Ricordo a tutti costoro che stanno invocando il ritorno a un incubo da cui siamo fuggi­ti: la giostra dei partiti e il primato della partitocra­zia, l’impossibilità di go­verni duraturi e alternan­ze al governo, le este­nuanti trattative, il com­promesso al posto della decisione, la consociazio­ne al posto della respon­sabilità, la staticità degli assetti senza la stabilità dei governi. È vero, il bipolarismo ha mostrato le sue crepe, non ha funzionato bene. E anche la personalizza­zione della politica, i par­titi del capo, il sistema maggioritario, hanno prodotto vistosi effetti de­generativi. Però chiedete­vi il perché.

Io trovo che vi sia una causa evidente, che non c’entra nulla con il bipolarismo e con la lea­dership forte, e vi sia an­che un rimedio efficace. La causa è la slealtà di chi cambia gioco in corso d’opera. Nella fattispecie Fini, ma il discorso vale anche per i singoli parla­mentari che entrano in un modo in parlamento e poi si dissociano e cam­biano casacca. Cambiare è legittimo ma a due con­dizioni: che ciò avvenga quando ti presenti davan­ti al popolo sovrano e quando rispondi di voti ri­cevuti ad hoc, cioè perso­nali o dati al tuo specifico partito. Nel nostro caso non c’è né l’una né l’altra condizione. Perché il cambiamento è avvenu­to dopo aver ricevuto un mandato chiaro dagli elettori; e i voti non sono stati ricevuti da un parti­to autonomo e nemme­no da candidati che han­no raccolto consensi sul loro nome.

Ma erano voti assegnati a un partito che indicava un preciso pre­mi­er ed erano voti di parti­to e non di preferenza verso specifici candidati. Nel caso in questione, se fosse esistito un partito a sé, An, e se i candidati fossero stati eletti ad personam, allora sarebbe stato legittimo rompere il patto. Ma in questo caso no. Allora il sistema bipolare arranca perché ci siamo fermati a metà strada. Se avessimo avuto l’elezione diretta del capo del governo, se l’esecutivo non dipendesse dai cambi di maggioranza in parlamento, oggi il potere di ricatto e di paralisi sarebbe neutralizzato. Chi governa, governa per tutto il mandato e non deve rincorrere chi strada facendo cambia gioco. Il mercatino indecente dei voltagabbana nasce lì.

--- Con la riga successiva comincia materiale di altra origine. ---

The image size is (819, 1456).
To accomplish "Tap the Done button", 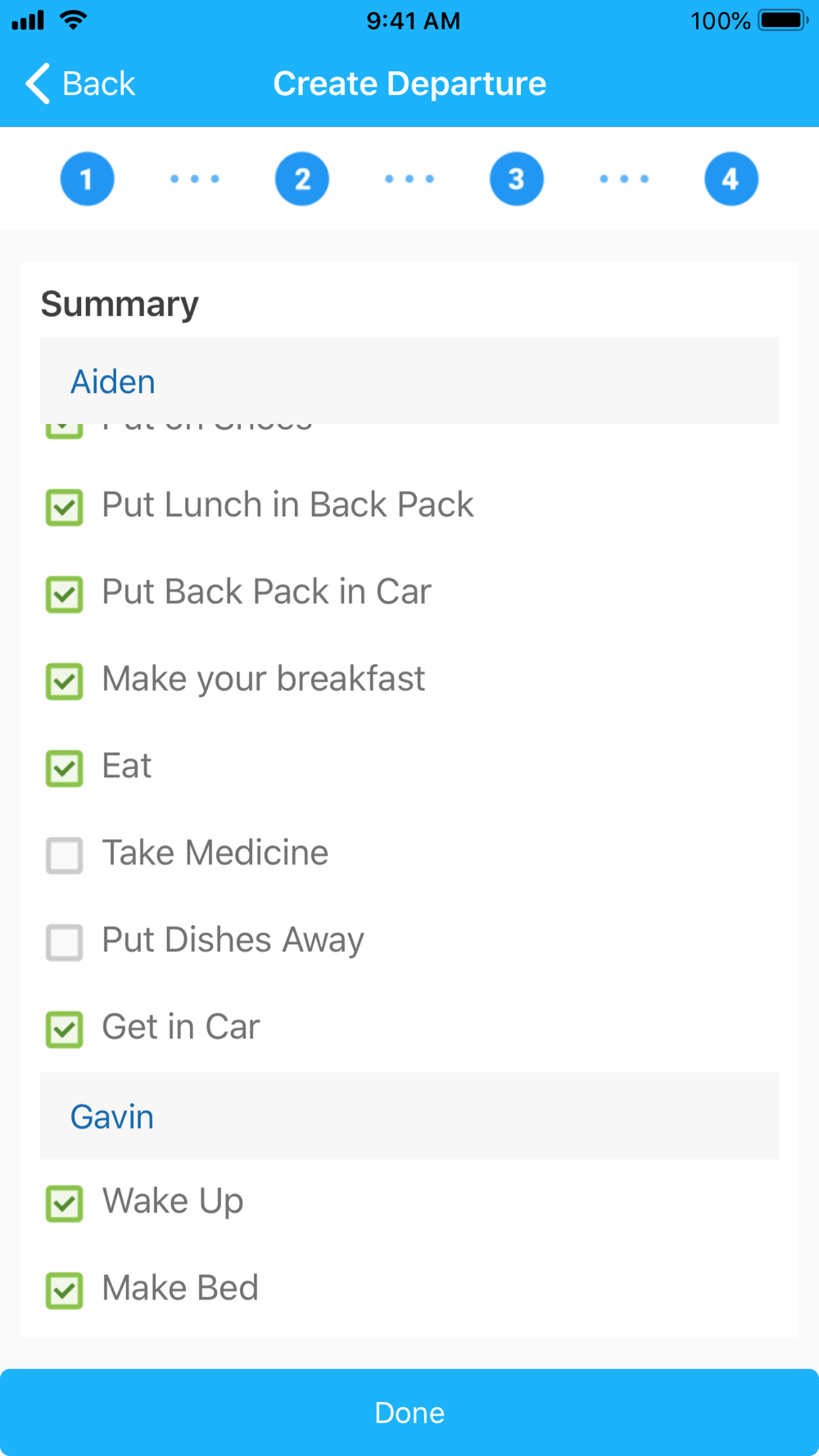I will (410, 1413).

E non ci siamo attrezzati nemmeno del ripiego più efficace, la sfiducia costruttiva, ovvero il governo cade solo se ce n’è un altro pronto a subentrargli, con la maggioranza in parlamento. In secondo luogo, se si eliminano le preferenze, e si accetta l'idea del parlamentare nominato più che eletto, allora ci dev’essere il vincolo di mandato. Se sei stato eletto in questa lista non puoi andartene altrove, pena la decadenza, il tuo mandato è vincolato al partito che ti ha designato. Dunque, o si torna alle preferenze oppure, se si vota in questo modo, il parlamentare decade nel momento in cui rompe il patto. Infine, considerate un’altra cosa. Un ritorno al sistema del passato avrebbe bisogno di ripristinare il Re Sole intorno a cui ruotava la politica: il Partito e la sua struttura con una storia, un popolo, un’ideologia e un territorio. Ma quel partito non c’è più.

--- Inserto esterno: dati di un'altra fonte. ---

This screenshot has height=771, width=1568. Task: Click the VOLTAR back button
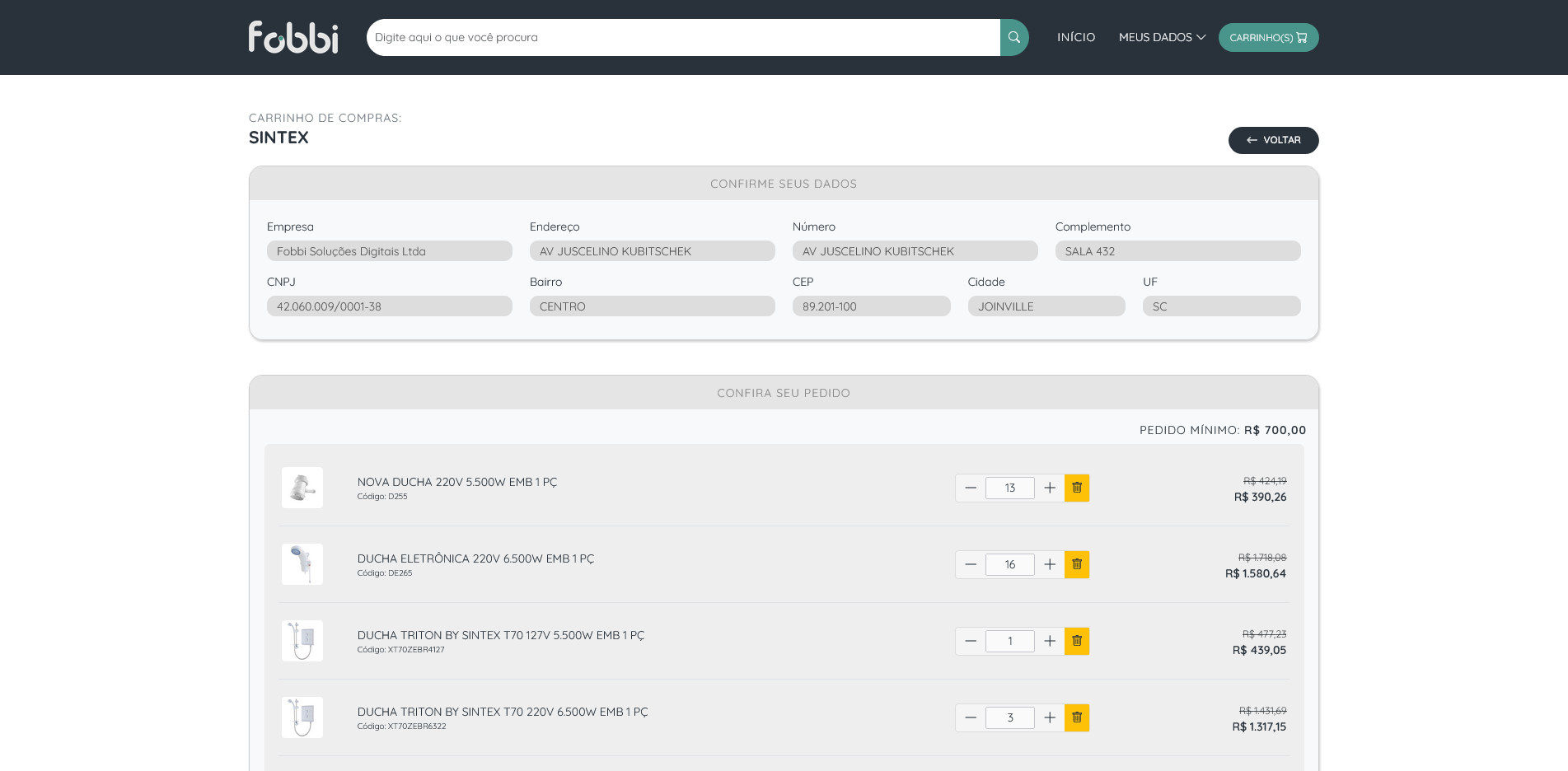(1273, 140)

E allora, chi comanderebbe in questo caso, con una politica così debole e governi così fragili? Temo i poteri opachi, le cricche mediatico-giudiziarie, i gruppi di interesse e di pressione. Non mi pare un bene... Allora mi auguro che non buttino a mare il bipolarismo, il premio di maggioranza, i governi del premier, solo perché accecati dall’antiberlusconismo, ma sappiano guardare avanti e lontano. Il guaio di questo sistema non è che il premier decide troppo, ma, al contrario, che decide poco e con l’alibi di poter dire ai suoi elettori che non realizza il suo programma perché non lo fanno governare. Non buttiamo il bipolarismo con l’acqua sporca, ma rendiamolo coerente e circoscritto.

Evitiamo cioè che il bipolarismo si trasferisca dal parlamento al Paese, mutando così in guerra civile tra due Italie che si detestano e si credono razzialmente, eticamente opposte. Invece ho l'impressione che vogliano sfasciare il bipolarismo in parlamento, dove è una buona cosa, ma vogliano tenerselo da passeggio, per sfasciare l’Italia. E dividerla molto più del secessionismo padano.